Results
The number of diurnal landbird species that disappeared from each island ranged from zero (Malawali and Mantanani)to 15 (Bintan) (Table 1). The percentage of forest-dwelling birds that disappeared from the islands ranged from 0% (Balambangan, Malawali, and Mantanani)to 100% (Mengalum; Table 1). Sampling saturation was reached for all islands except Mantanani (Fig. 2), and observed species richness for all islands was very close to themean estimated richness (88.7–97.9%; Table 1). Some species vanished from all the islands where they previously occurred (Scarlet-rumped Trogon), whereas others disappeared from some but not all islands (Oriental Pied
Hornbill [Anthracoceros albirostris]) (Supporting Information).
The regression model of percentage of forest cover explained 34.8% of variation in forest-bird extinctions across seven islands (Fig. 3). Extinction rate was lower when forest cover was high (more habitat). Nevertheless, statistical support for the regression was weak, probably
because our small sample size was small (seven islands). The relative AICc weight (sums to 1.0) was strongest (0.825) for the null (no predictor) model. That is, the model in which extirpation rate and forest cover were not related was 4.7 times better supported by the data (on the basis of the evidence ratio of the AICc weights)even though the correlation with forest cover was reasonably strong. We considered this an issue of data paucity rather than structural inadequacy (i.e., data from additional islands would be needed to reinforce the strength of evidence for the predictive relationships, but relevant historical data are lacking). When only forest bird species were modelled, the variation explained dropped slightly to 32%.

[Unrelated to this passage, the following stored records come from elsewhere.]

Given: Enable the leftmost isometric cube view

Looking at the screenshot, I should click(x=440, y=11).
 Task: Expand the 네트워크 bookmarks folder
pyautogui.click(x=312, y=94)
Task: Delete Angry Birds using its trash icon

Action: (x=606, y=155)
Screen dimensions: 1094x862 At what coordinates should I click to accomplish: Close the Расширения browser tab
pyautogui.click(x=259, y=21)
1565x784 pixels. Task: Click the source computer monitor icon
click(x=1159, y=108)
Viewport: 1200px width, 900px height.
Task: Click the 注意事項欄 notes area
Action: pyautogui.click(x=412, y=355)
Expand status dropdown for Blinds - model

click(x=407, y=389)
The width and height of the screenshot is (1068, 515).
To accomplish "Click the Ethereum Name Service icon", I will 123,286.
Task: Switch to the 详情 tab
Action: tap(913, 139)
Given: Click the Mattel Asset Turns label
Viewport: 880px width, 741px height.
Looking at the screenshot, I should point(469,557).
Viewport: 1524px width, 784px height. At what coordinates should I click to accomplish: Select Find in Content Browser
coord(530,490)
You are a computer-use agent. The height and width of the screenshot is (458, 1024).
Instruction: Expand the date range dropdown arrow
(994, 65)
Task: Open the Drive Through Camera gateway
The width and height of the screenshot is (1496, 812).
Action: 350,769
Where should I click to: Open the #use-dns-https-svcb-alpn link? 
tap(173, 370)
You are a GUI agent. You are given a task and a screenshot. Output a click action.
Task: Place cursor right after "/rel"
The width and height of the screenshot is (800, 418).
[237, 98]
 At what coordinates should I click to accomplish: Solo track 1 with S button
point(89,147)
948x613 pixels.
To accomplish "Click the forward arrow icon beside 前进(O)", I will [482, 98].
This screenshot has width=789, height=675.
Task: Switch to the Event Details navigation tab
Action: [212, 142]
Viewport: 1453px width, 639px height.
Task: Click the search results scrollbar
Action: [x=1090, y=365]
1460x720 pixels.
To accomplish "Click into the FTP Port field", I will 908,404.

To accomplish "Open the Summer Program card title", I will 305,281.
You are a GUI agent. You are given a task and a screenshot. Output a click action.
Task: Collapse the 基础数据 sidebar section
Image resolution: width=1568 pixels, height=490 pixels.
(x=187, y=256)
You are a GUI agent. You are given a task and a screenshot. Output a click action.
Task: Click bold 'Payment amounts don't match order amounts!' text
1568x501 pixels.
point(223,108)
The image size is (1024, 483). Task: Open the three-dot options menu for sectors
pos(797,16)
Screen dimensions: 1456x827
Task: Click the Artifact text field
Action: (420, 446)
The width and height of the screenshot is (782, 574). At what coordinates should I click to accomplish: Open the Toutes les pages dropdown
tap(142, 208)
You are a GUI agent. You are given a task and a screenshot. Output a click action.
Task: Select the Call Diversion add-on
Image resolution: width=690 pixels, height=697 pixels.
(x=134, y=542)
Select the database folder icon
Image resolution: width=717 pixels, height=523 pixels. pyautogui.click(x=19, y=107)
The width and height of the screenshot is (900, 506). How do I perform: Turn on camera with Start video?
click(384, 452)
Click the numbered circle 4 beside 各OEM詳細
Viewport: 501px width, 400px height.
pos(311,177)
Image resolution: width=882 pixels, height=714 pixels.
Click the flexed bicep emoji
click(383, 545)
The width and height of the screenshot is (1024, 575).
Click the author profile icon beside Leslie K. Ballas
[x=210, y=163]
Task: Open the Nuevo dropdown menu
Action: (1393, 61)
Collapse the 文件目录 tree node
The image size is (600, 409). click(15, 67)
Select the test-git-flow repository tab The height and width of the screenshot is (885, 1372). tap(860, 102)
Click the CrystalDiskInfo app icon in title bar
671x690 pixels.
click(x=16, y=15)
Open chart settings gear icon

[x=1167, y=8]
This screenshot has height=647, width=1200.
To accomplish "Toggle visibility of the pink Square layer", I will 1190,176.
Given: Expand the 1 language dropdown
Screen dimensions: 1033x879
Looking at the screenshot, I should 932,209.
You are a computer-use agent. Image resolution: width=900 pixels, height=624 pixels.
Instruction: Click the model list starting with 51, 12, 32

For the classification-tree trait comparison between extinct and extant birds, all predictors except forest specialization and primary diet were selected. The full tree had 23 terminal nodes. The final and optimum (parsimonious)tree from our classification tree analysis, however,
had five terminal nodes (Fig. 4). Overall, the classification models were highly accurate (>84%) and statistically significant (Cohen’s kappa p < 0.001) (Table 2).
The traits retained in the optimal tree were Indomalayan realm endemism, minimum clutch size, habitat breadth, and mass (in decreasing order of importance) (Fig. 4). These same four traits were also the most important in predicting local extinction of Bintan birds on the basis
of random forests. In particular, predictors that resulted in the largest mean decrease in accuracy of the classification were the most important: Indomalayan realm endemism (2.99), minimum clutch size (2.56), habitat breadth (1.94), and mass (1.67). Overall, support for the
classification-tree model was corroborated by the random forest model (Table 2).The probability of extinction in Bintan birds varied from 0% to 100%, depending on the combination of these four traits (Fig. 4). For instance, this model estimated a 100% probability of extinction (three species) for the most vulnerable collection of traits. Bird species in Bintan that are endemic to the Indomalayan realm, have a minimum clutch size of at least 1.5, have a habitat breadth
of <1.5, and are >25.9 g (second terminal node from the right; Fig. 4). In addition, birds that are endemic to the Indomalayan realm and have smaller minimum clutch sizes had a 75% extinction probability (first terminal node from the right; Fig. 4).